Journées organisées par l’axe "Interférences de la littérature, des arts et des medias" (CSLF EA-1586, Université Paris Ouest-Nanterre) / UPOND, l'université de Franche-Comté / ELLIAD EA-4661 et l’ANR LITTéPUB, en collaboration avec l’Association André Beucler (www.andrebeucler.com)

Direction scientifique : Myriam Boucharenc et Bruno Curatolo

Présentation
André Beucler (1998-1985) est aujourd’hui plus connu du grand public pour avoir partagé l’affiche avec Gabin dans le film de Grémillon, adapté de son roman Gueule d’amour, que comme romancier-phare des Années folles. Entré en littérature par la grande porte des éditions Gallimard avec La Ville anonyme (1925), il enchaîne alors nouvelles et romans : Le Pays neuf (1927), La Belle de banlieue (1927), Le Mauvais Sort (1928), À droite par quatre (1930)... Aussitôt salué par la critique comme un "incomparable montreur d’images" (Georges Poupet), il s’attire l’admiration enthousiaste de Paul Morand et de… Charlie Chaplin. L’attrait de ses personnages pour le fortuit, l’errance et parfois la dérive, son sens de l’insolite et du désaxement amoureux en font un écrivain en phase avec la modernité romanesque des années vingt. Pourtant, lorsque paraît à la date peu opportune de septembre 1939 son roman à clé, La Fleur qui chante, Beucler n’est déjà plus le "grand romancier de demain" pressenti dix ans plus tôt par André Rousseaux.

Dès le début des années trente, son nom côtoie celui des stars de l’époque (Pierre Brasseur, Charles Boyer, Brigitte Helm…) sur les affiches des films auxquels il participe en tant que scénariste, dialoguiste ou co-réalisateur tandis que dans les colonnes de Marianne, il se fait un nom comme grand reporter, plus lucide que rêveur, s’agissant de consigner la montée du péril nazi. Chez Gallimard, il lance l’éphémère collection "Les rois du jour", première du genre, destinée à associer la littérature à la glorification des grandes entreprises françaises : il compte ainsi, avec Cendrars et Mac Orlan, parmi les plus fervents promoteurs de la "littérature publicitaire".

Au lendemain de la Seconde Guerre, il se tourne vers la radio aux côtés de Paul Gilson et Albert Rièra, avec lesquels il anime de nombreuses émissions, dont le Bureau de poésie sur Paris-Inter. Son nom a quasiment disparu de l’affiche littéraire, lorsqu’il signe, en 1948, Les Instants de Giraudoux et quatre ans plus tard, Vingt ans avec Léon-Paul Fargue.
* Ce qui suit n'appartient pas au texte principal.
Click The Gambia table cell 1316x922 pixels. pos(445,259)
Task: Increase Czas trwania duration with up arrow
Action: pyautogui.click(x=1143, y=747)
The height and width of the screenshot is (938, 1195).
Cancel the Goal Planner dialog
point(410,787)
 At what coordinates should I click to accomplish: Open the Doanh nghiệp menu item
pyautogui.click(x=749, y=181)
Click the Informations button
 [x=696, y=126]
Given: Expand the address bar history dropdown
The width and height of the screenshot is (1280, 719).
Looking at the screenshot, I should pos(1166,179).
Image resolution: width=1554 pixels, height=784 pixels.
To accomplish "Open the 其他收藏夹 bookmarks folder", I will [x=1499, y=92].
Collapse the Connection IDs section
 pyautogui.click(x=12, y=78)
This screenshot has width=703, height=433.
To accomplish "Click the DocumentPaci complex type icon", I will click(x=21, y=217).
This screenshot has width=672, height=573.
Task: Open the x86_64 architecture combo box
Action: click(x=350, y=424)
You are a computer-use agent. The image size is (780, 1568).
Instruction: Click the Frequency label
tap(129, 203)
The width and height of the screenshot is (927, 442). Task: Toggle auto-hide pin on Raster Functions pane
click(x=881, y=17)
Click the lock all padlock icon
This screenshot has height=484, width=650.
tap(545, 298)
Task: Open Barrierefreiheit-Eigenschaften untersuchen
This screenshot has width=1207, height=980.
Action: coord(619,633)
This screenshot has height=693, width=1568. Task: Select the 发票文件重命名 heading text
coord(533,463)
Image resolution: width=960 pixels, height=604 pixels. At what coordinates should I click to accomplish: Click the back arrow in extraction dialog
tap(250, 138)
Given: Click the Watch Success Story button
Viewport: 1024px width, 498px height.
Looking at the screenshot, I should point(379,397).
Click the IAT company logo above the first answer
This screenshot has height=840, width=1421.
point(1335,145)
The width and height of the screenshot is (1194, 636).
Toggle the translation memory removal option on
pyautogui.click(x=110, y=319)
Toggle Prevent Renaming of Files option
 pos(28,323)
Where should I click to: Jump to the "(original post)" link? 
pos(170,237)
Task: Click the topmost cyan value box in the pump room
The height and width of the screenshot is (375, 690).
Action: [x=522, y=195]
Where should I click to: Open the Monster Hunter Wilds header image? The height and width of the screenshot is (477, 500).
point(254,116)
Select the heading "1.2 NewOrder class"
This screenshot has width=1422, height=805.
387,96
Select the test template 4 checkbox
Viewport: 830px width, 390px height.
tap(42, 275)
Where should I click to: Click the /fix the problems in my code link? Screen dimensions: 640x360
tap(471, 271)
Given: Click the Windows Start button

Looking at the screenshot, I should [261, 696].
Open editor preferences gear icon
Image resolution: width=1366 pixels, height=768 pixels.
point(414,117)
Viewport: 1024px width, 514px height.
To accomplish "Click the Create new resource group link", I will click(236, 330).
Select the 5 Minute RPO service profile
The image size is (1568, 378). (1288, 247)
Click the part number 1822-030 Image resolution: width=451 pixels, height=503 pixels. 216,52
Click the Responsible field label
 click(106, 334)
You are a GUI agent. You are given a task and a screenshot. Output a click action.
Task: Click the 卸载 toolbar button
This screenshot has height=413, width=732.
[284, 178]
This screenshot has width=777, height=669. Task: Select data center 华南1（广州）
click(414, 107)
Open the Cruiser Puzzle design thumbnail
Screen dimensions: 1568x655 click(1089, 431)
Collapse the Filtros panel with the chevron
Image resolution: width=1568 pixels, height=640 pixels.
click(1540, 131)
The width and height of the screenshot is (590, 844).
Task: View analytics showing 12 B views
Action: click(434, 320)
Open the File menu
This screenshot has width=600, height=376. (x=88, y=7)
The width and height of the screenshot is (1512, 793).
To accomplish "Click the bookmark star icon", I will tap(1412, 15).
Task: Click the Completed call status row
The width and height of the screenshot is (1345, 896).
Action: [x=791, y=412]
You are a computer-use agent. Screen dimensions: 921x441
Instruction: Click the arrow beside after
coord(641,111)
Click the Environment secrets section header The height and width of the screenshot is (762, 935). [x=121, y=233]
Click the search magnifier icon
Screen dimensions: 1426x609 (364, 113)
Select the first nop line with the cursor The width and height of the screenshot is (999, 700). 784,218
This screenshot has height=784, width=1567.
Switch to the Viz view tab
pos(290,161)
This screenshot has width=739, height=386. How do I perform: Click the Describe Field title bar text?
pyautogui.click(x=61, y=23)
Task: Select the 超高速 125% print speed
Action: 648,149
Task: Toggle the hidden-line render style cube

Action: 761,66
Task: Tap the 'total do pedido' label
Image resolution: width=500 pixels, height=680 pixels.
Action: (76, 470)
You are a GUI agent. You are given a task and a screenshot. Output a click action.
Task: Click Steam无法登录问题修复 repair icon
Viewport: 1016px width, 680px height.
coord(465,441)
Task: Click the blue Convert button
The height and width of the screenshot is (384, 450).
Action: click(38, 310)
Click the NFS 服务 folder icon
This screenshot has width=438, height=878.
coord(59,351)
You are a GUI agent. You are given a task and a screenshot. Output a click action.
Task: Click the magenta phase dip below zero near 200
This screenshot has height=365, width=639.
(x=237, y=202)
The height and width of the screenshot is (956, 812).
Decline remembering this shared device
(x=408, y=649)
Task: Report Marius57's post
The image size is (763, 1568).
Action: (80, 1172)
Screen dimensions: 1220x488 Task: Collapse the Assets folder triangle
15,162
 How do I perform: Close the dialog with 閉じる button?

Cette étrange préférence pour l’écriture à la deuxième personne fera de lui celui qu’il est resté pour l’histoire littéraire : un passeur considérable, un écrivain qui plus qu’à sa postérité a œuvré à celle de ses amis. Bien que renouant sporadiquement avec le roman (29 bis troisième étage en 47, Le Carnet de vengeance en 52, Ténébrus en 68), dans une veine différente de sa première manière, il n’affiche que mépris pour ce que Fernand Divoire nommait la "stratégie littéraire". Ce chantre de l’affiche et du slogan publicitaire dans les années vingt n’a de cesse après-guerre d’en dévoiler l’envers, celui du "bluff" et de "l’hyper-épicerie". Préférant à la gloire en solitaire la notoriété "composite" sous toutes ses formes, André Beucler n’a pas joué le jeu de l’histoire littéraire selon les règles que celle-ci impose à l’homme de lettres. Il appartient aujourd’hui à l’abondante famille des écrivains qui se méritent, vers lesquels on se retourne, non par la force du battage, mais parce qu’ils laissent paraître, mieux que de plus connus, sans doute, les implacables rouages de renommée littéraire.

On s’interrogera sur la manière paradoxale et ambiguë qu’André Beucler a eu de décliner "l’affiche", au propre comme au figuré, dans ses romans, dans la presse ou à la radio, que ce soit sur le ton de l’éloge ou celui du sarcasme, d’en sonder le recto et le verso, d’en occuper le haut comme le bas, de la partager ou de s’y dérober, pour y revenir à l’occasion de ces deux journées d’études, les premières que l’université lui consacre.